Political dissatisfaction has intensified in recent years. In 2003 Quebecers dumped the Parti Québécois for the Liberals, whom they have been complaining about ever since, and the PQ will likely win the next election. But the sovereignty movement is far from unified and there is a noticeable absence of new ideas. A new left-leaning party, Option citoyenne, has emerged, led by the respected former head of the Quebec Federation of Women, Françoise David, and it may draw much-needed votes away from the PQ. And last October, a dozen prominent Quebecers including Lucien Bouchard, former PQ minister Joseph Facal, and film producer Denise Robert ( Denys Arcand’s wife), published the manifesto Pour un Québec lucide ( For a clear-eyed vision of Quebec). In it they warn of a looming demographic and economic crisis if something isn’t done about the declining birth rate, inflexible unions, and the “bulky albatross” that is the provincial government. Some of the twelve are federalists, some are sovereignists, all are worried. Quebec, it seems, is a society looking for answers.

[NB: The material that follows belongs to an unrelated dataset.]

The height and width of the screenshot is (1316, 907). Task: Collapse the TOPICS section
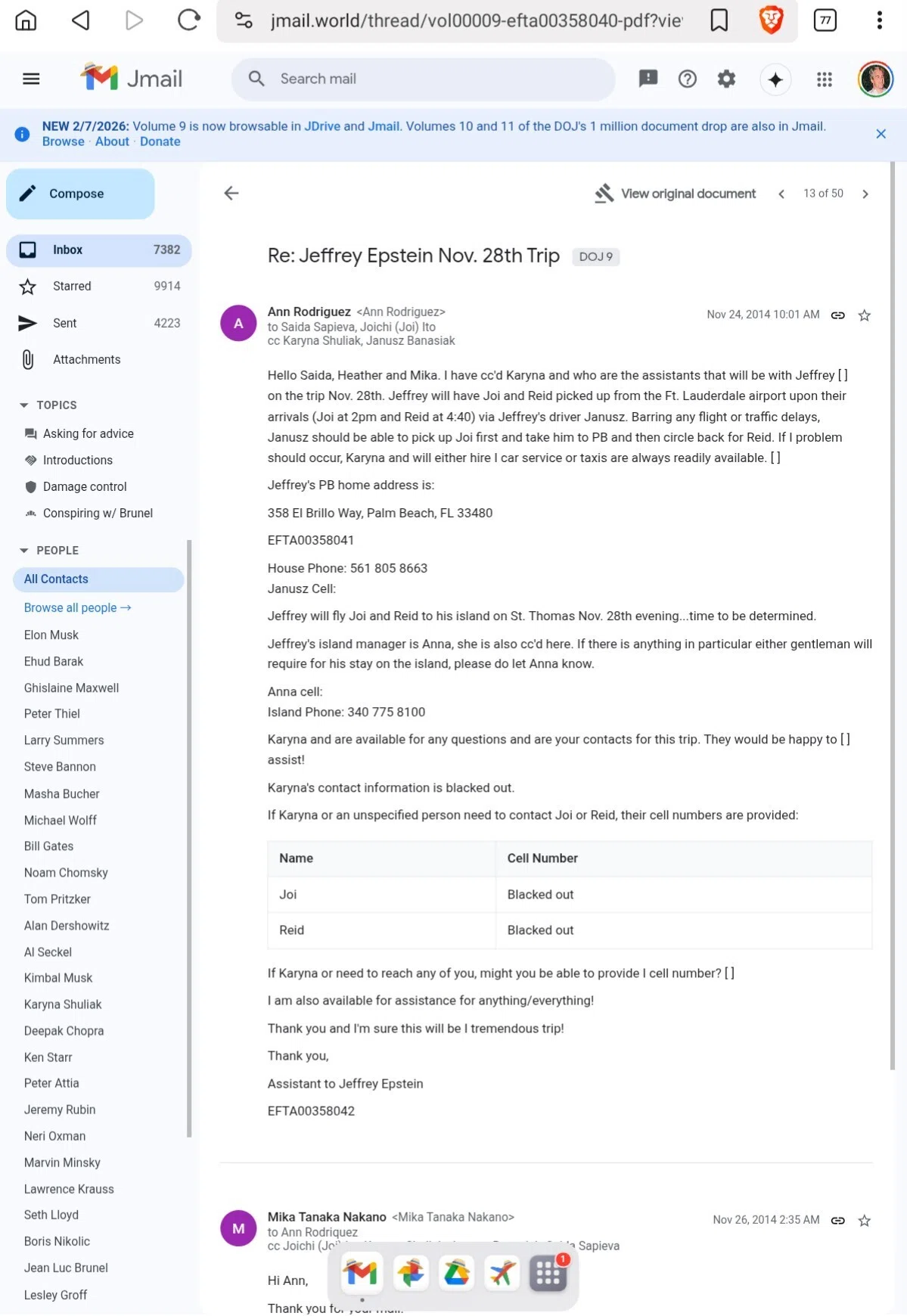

Avard once referred to the Bougon family as Les Plouffes trash, in reference to Quebec’s first téléroman, La Famille Plouffe, broadcast in 1953. The parallel he draws with that classic series, which was also shown on English cbc, is an apt one. La Famille Plouffe’s creator, Roger Lemelin, pioneered the practice that Avard continues: using TV to push Quebec society toward change. In the 1950s, Quebec’s old guard — particularly its religious elite — wanted the province to remain a pious rural culture revolving around family and church. But this vision was out of step with the way many Quebecers were living. People wanted a different interpretation of reality and La Famille Plouffe provided it. Like many Quebecers in the 1950s, the show’s characters struggled to reconcile their traditional Catholic values with the realities of modern, urban life.
Nearly a half-century after the Quiet Revolution, many Quebecers are questioning the model it produced, and the Bougon family reflects this sentiment. Perhaps veteran television critic Louise Cousineau said it best when she exclaimed: “À qui ressemblent le plus les Bougon? À nous tous voyons! ” Who do les Bougon resemble the most? Why all of us, of course.